§ **PROVIDED INFORMATION**:
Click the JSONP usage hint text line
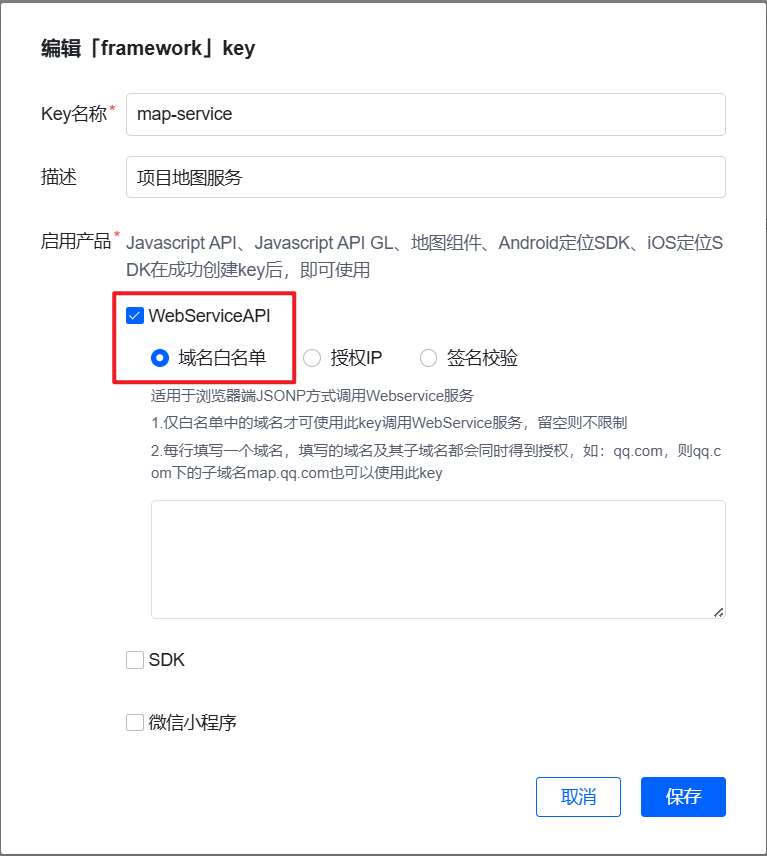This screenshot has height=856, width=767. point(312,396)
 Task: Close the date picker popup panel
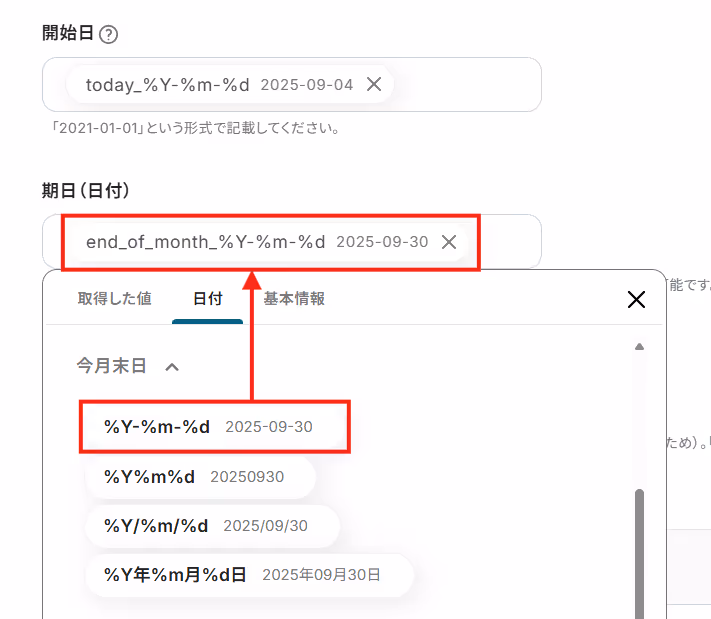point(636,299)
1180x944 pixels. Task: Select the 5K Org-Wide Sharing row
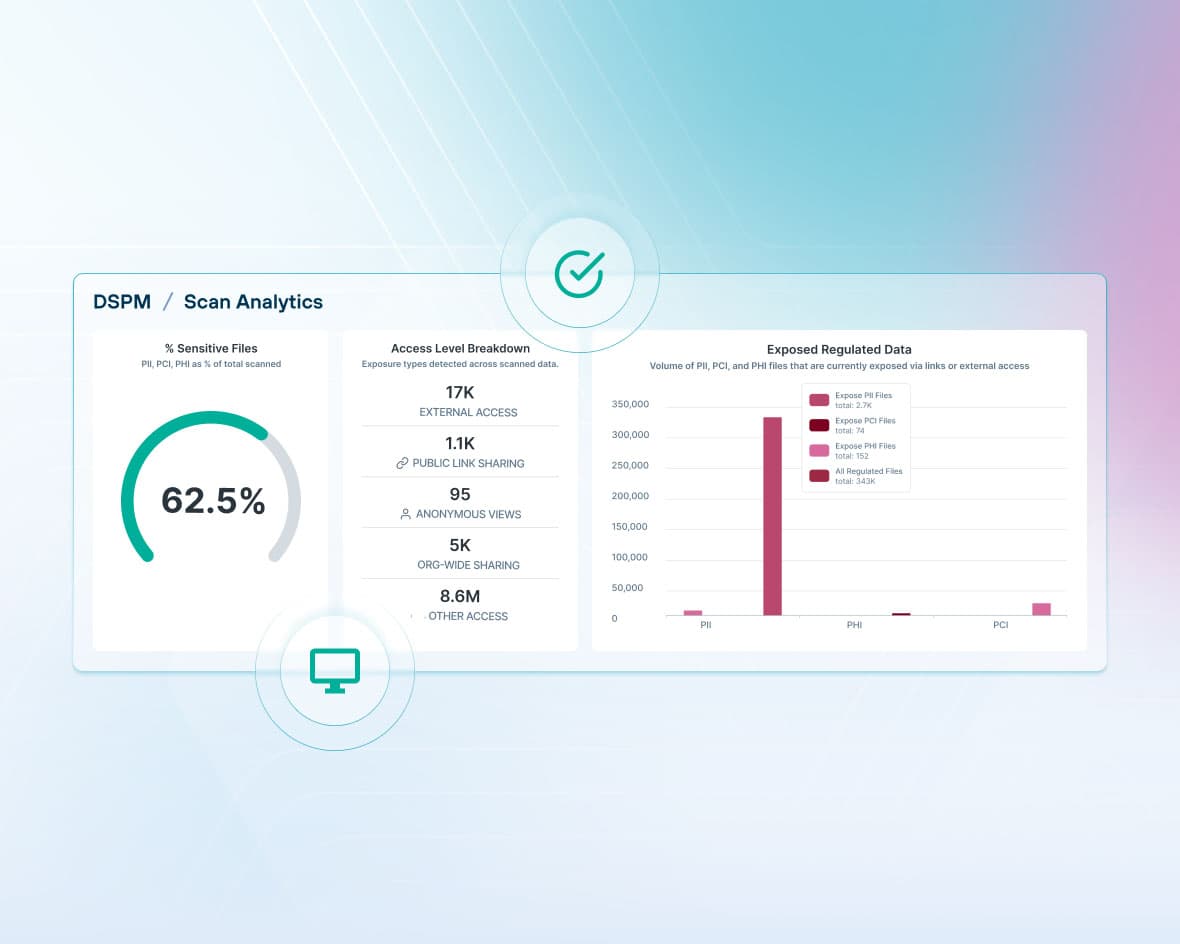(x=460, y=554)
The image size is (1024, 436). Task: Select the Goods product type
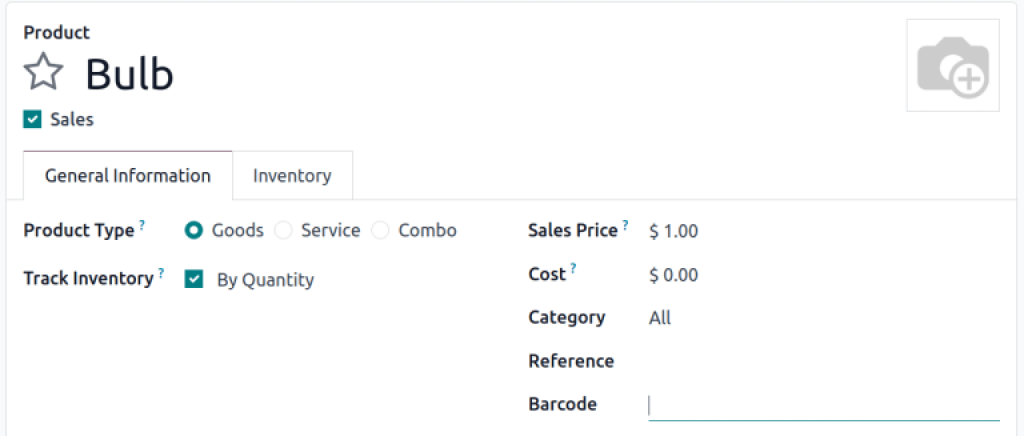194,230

---

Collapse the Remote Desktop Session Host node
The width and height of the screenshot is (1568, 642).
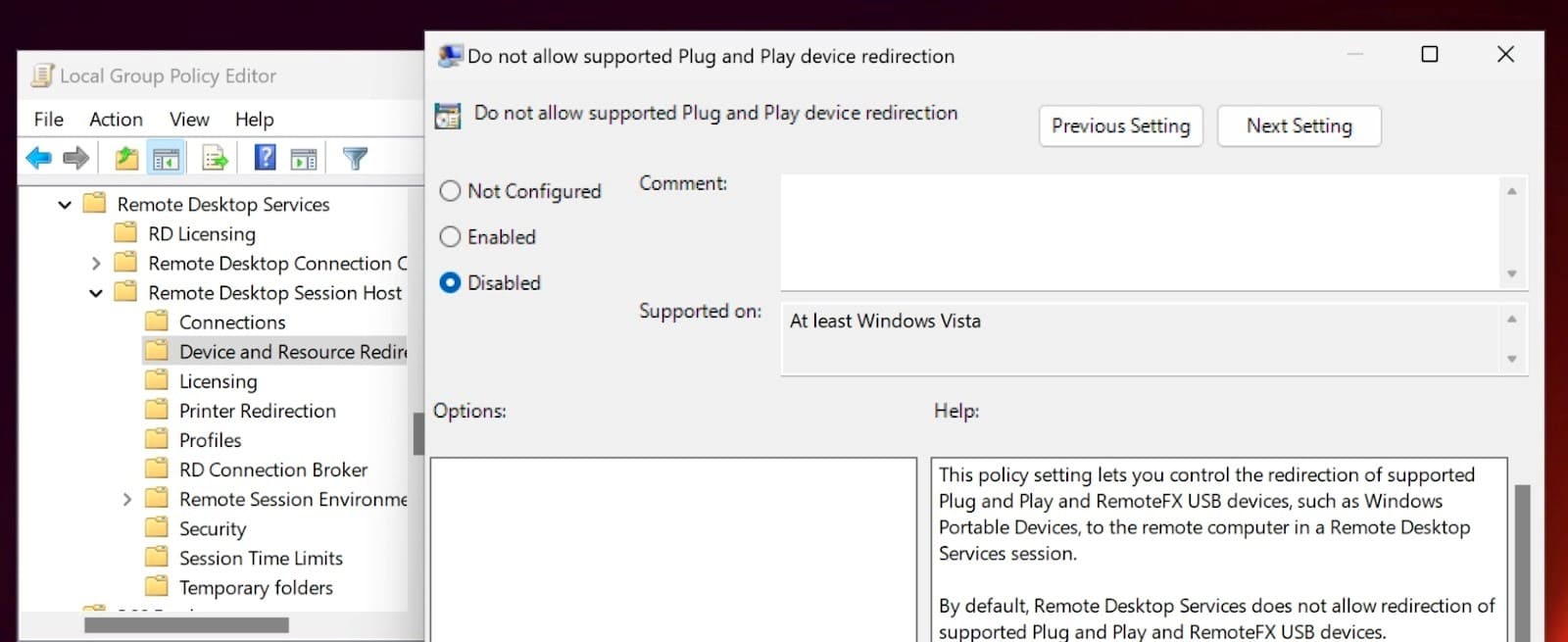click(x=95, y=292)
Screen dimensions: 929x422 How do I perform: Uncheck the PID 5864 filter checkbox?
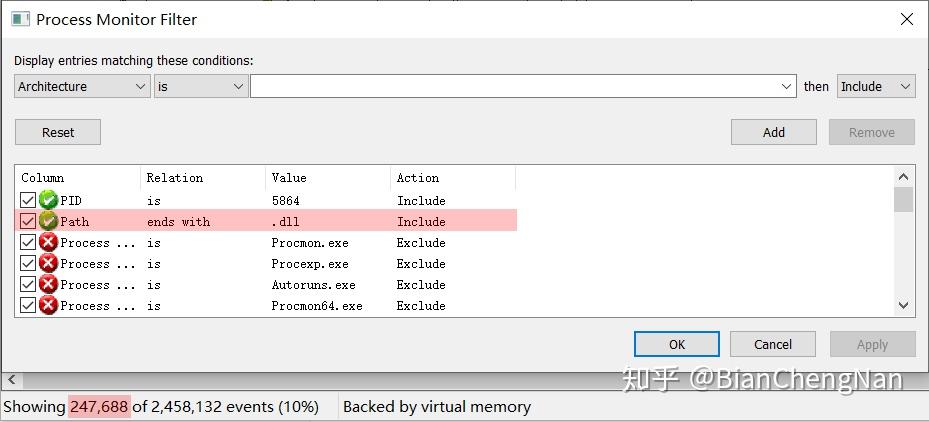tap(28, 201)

...

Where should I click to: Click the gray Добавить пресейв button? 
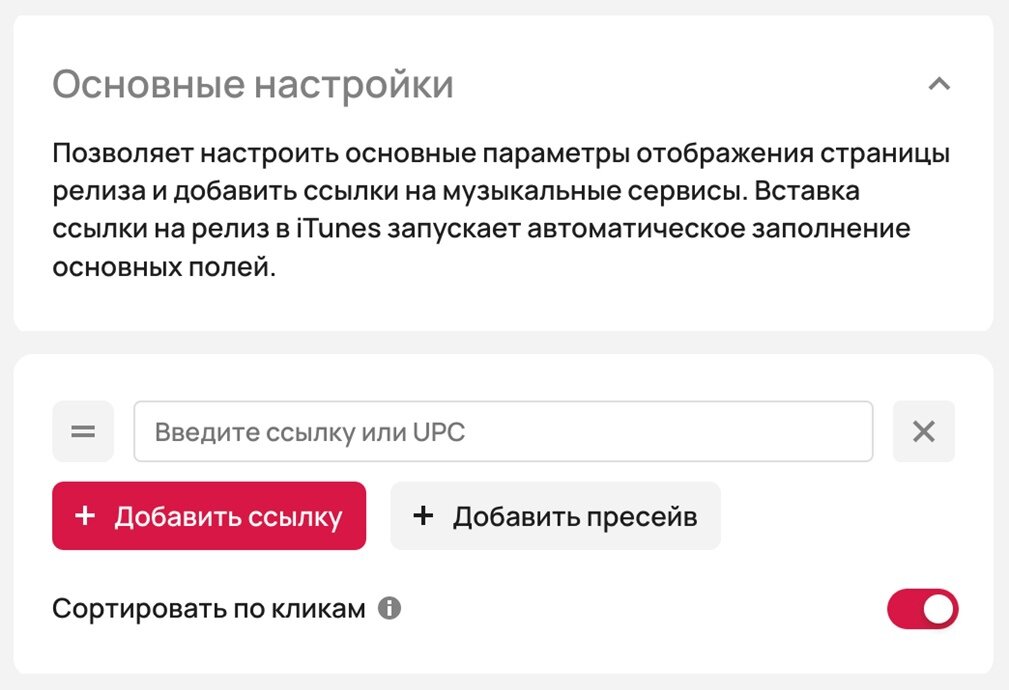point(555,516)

§ **WHAT IS ASKED**: Rewrite the records between the lines holding "Where should I" and "point(555,516)", inclusive, swapping "gray" for "black" and leaving all else as it stands. Leave the pictures out of the answer.

§ **TASK RESPONSE**:
Where should I click to: Click the black Добавить пресейв button? 
point(555,516)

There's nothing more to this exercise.